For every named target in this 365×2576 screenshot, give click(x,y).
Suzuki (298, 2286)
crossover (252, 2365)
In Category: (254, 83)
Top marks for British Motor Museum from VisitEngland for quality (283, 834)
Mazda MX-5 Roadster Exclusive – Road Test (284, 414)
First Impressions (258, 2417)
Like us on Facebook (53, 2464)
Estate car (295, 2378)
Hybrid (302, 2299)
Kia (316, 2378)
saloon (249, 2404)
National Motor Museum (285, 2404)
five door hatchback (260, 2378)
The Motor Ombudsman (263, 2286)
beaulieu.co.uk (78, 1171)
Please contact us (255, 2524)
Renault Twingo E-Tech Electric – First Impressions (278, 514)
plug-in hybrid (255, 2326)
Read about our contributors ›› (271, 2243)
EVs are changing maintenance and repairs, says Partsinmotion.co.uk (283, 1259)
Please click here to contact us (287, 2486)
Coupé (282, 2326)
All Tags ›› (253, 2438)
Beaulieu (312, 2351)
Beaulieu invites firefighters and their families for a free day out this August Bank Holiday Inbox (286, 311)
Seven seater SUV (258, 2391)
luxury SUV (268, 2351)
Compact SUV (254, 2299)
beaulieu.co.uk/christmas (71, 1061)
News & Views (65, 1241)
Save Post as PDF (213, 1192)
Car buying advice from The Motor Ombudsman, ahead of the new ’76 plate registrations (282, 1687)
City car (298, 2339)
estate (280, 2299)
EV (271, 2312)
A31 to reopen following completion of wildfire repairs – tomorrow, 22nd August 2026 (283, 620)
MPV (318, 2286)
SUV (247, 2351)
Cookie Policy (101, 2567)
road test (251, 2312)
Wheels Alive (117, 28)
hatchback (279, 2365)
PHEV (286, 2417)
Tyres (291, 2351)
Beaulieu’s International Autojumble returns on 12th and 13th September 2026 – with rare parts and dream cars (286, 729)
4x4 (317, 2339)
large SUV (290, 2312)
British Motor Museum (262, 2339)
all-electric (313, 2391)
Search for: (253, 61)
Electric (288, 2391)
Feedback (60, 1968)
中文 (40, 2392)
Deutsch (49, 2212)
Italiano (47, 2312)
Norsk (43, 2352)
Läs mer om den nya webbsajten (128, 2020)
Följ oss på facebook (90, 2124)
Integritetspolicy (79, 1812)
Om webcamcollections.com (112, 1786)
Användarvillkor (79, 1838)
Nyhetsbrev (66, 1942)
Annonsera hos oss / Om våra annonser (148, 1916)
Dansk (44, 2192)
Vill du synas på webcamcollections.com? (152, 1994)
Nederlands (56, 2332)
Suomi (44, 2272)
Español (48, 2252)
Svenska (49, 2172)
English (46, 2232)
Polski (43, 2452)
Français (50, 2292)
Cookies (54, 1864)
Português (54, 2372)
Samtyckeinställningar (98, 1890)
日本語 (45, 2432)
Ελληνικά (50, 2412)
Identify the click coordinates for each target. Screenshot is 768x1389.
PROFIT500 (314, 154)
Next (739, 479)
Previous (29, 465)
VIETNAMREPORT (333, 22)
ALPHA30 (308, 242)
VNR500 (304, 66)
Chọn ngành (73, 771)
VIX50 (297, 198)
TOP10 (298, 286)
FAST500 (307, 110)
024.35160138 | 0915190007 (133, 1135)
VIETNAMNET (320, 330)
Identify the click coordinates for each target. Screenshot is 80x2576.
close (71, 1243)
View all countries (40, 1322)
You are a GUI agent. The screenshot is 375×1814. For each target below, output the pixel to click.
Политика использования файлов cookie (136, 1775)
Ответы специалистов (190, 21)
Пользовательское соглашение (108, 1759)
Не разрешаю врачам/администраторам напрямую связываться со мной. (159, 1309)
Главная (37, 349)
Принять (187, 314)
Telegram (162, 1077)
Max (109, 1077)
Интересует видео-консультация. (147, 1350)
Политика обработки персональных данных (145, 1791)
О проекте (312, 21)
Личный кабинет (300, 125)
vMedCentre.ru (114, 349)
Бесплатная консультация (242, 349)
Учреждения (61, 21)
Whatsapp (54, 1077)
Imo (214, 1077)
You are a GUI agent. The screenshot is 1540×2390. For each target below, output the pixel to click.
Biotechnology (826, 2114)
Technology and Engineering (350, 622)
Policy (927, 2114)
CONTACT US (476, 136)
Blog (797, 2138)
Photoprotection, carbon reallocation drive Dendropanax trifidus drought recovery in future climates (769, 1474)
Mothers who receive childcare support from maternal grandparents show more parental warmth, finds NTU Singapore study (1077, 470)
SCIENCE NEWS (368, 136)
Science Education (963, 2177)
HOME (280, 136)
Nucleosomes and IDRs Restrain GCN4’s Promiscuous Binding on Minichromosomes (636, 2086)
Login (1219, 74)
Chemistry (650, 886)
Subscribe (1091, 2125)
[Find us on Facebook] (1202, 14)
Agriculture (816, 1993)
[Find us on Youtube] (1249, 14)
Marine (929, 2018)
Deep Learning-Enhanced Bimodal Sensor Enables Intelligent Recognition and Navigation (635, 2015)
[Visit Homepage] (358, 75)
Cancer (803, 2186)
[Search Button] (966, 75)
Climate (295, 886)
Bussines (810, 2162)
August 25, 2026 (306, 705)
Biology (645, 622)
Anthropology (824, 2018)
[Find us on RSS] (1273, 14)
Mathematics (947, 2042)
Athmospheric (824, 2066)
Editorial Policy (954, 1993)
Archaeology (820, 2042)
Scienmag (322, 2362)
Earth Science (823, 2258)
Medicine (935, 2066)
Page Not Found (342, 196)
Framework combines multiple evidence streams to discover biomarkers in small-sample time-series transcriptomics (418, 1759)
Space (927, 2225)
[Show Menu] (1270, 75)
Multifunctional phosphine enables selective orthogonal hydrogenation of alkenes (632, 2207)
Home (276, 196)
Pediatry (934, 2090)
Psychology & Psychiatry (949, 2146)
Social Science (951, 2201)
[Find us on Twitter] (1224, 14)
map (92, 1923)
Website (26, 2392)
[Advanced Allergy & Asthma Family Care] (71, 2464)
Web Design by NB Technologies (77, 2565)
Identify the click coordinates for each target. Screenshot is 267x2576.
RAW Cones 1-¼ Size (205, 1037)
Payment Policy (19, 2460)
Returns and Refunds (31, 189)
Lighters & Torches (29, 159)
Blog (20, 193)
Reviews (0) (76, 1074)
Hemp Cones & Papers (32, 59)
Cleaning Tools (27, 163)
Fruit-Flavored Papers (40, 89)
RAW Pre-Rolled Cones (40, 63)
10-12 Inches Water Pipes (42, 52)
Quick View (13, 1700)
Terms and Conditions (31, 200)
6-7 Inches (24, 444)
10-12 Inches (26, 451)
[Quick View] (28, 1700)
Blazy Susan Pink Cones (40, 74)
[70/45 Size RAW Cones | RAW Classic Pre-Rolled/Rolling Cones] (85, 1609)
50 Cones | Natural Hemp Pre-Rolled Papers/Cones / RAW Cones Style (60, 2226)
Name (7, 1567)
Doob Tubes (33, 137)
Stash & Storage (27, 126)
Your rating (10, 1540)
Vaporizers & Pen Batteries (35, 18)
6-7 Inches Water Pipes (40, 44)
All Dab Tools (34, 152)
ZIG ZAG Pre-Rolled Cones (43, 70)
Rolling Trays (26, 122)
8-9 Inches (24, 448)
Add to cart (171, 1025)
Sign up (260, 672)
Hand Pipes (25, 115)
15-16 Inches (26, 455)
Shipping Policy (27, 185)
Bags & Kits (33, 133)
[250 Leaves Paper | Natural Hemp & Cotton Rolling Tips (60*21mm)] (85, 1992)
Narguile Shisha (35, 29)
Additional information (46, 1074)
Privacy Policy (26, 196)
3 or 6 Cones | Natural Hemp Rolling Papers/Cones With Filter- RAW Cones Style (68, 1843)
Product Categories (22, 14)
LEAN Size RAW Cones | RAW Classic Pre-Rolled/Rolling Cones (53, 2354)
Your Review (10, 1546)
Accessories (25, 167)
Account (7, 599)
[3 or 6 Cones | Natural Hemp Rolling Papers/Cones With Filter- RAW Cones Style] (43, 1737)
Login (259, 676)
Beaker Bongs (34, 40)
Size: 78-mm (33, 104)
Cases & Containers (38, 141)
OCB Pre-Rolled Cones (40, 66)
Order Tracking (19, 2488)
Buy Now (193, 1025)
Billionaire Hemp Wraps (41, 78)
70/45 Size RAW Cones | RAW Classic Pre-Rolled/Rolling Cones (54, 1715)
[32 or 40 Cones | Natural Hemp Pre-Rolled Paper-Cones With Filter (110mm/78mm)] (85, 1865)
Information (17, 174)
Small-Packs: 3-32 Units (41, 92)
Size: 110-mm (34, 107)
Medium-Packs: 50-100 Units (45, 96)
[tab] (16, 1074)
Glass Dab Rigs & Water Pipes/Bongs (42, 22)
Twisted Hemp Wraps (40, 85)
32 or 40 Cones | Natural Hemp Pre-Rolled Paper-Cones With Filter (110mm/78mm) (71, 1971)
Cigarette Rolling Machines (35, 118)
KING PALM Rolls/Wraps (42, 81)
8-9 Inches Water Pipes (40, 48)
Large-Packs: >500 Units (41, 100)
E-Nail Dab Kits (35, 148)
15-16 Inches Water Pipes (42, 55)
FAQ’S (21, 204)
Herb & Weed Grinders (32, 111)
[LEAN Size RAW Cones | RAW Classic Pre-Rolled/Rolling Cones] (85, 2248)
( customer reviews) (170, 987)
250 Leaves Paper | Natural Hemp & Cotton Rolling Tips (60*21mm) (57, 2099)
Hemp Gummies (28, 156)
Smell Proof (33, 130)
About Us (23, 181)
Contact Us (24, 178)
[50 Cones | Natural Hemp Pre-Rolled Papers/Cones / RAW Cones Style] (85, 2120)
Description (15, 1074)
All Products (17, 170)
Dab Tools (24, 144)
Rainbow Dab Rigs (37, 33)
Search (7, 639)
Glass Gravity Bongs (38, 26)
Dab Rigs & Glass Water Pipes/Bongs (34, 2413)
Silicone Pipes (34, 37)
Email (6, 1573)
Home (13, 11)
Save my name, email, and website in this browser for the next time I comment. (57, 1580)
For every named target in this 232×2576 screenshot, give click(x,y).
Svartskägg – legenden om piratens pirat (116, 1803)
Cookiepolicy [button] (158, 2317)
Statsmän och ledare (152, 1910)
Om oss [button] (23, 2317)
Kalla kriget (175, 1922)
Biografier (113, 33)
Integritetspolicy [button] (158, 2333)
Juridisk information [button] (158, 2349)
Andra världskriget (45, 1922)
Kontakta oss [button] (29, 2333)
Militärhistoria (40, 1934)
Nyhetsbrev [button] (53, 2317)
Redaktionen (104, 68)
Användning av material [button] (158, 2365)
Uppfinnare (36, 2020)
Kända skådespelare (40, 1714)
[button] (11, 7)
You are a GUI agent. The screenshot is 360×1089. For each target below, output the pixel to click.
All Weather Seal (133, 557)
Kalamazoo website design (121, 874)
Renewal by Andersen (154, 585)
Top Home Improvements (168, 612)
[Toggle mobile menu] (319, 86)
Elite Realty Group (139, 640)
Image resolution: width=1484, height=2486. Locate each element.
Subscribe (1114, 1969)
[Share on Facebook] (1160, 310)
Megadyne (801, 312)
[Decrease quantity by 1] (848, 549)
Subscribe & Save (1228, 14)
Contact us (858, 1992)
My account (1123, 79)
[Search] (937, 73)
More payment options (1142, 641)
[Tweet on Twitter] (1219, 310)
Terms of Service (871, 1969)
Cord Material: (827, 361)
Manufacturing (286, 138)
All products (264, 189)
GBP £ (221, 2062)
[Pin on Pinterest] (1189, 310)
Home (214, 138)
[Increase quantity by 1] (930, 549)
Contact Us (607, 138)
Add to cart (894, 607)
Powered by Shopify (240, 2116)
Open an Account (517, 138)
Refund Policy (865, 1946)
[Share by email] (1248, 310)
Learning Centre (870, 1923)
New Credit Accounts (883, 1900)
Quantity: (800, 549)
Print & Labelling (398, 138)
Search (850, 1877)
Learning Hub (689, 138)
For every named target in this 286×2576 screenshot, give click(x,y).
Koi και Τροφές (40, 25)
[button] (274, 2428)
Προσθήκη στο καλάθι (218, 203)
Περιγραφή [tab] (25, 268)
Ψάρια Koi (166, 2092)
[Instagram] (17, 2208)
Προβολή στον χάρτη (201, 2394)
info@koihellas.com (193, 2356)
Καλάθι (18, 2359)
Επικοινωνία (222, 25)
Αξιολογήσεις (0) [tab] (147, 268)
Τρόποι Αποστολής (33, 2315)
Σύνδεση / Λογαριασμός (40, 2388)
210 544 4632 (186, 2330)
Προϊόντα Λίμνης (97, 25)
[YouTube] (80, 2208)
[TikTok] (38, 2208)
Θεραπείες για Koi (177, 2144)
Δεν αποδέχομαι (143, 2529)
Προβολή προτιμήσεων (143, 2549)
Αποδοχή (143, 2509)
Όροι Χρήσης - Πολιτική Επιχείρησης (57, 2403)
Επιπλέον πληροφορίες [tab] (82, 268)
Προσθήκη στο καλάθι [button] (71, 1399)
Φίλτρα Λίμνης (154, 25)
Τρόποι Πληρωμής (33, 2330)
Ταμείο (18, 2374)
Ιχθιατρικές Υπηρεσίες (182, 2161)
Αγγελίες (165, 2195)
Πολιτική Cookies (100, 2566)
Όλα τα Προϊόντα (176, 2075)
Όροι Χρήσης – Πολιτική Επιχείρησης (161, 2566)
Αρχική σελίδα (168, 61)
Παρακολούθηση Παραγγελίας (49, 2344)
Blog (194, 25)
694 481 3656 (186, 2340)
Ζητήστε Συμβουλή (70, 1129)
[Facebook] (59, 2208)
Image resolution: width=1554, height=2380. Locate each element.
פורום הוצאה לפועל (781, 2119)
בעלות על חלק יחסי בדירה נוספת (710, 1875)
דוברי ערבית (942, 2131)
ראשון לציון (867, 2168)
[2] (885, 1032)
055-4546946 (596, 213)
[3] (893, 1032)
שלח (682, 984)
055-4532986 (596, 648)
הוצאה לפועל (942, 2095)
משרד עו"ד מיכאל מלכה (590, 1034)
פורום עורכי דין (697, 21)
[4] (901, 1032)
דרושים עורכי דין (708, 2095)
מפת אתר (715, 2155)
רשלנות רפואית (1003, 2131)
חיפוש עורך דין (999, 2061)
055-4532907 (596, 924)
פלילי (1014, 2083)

───

▶ Task goal: Within the material above, transcribe exactly the lines that run from the line holding "Lighters & Torches (29, 159)" through the line holding "Medium-Packs: 50-100 Units (45, 96)".

▶ Expected output:
Lighters & Torches (29, 159)
Blog (20, 193)
Reviews (0) (76, 1074)
Hemp Cones & Papers (32, 59)
Cleaning Tools (27, 163)
Fruit-Flavored Papers (40, 89)
RAW Pre-Rolled Cones (40, 63)
10-12 Inches Water Pipes (42, 52)
Quick View (13, 1700)
Terms and Conditions (31, 200)
6-7 Inches (24, 444)
10-12 Inches (26, 451)
[Quick View] (28, 1700)
Blazy Susan Pink Cones (40, 74)
[70/45 Size RAW Cones | RAW Classic Pre-Rolled/Rolling Cones] (85, 1609)
50 Cones | Natural Hemp Pre-Rolled Papers/Cones / RAW Cones Style (60, 2226)
Name (7, 1567)
Doob Tubes (33, 137)
Stash & Storage (27, 126)
Your rating (10, 1540)
Vaporizers & Pen Batteries (35, 18)
6-7 Inches Water Pipes (40, 44)
All Dab Tools (34, 152)
ZIG ZAG Pre-Rolled Cones (43, 70)
Rolling Trays (26, 122)
8-9 Inches (24, 448)
Add to cart (171, 1025)
Sign up (260, 672)
Hand Pipes (25, 115)
15-16 Inches (26, 455)
Shipping Policy (27, 185)
Bags & Kits (33, 133)
[250 Leaves Paper | Natural Hemp & Cotton Rolling Tips (60*21mm)] (85, 1992)
Narguile Shisha (35, 29)
Additional information (46, 1074)
Privacy Policy (26, 196)
3 or 6 Cones | Natural Hemp Rolling Papers/Cones With Filter- RAW Cones Style (68, 1843)
Product Categories (22, 14)
LEAN Size RAW Cones | RAW Classic Pre-Rolled/Rolling Cones (53, 2354)
Your Review (10, 1546)
Accessories (25, 167)
Account (7, 599)
[3 or 6 Cones | Natural Hemp Rolling Papers/Cones With Filter- RAW Cones Style] (43, 1737)
Login (259, 676)
Beaker Bongs (34, 40)
Size: 78-mm (33, 104)
Cases & Containers (38, 141)
OCB Pre-Rolled Cones (40, 66)
Order Tracking (19, 2488)
Buy Now (193, 1025)
Billionaire Hemp Wraps (41, 78)
70/45 Size RAW Cones | RAW Classic Pre-Rolled/Rolling Cones (54, 1715)
[32 or 40 Cones | Natural Hemp Pre-Rolled Paper-Cones With Filter (110mm/78mm)] (85, 1865)
Information (17, 174)
Small-Packs: 3-32 Units (41, 92)
Size: 110-mm (34, 107)
Medium-Packs: 50-100 Units (45, 96)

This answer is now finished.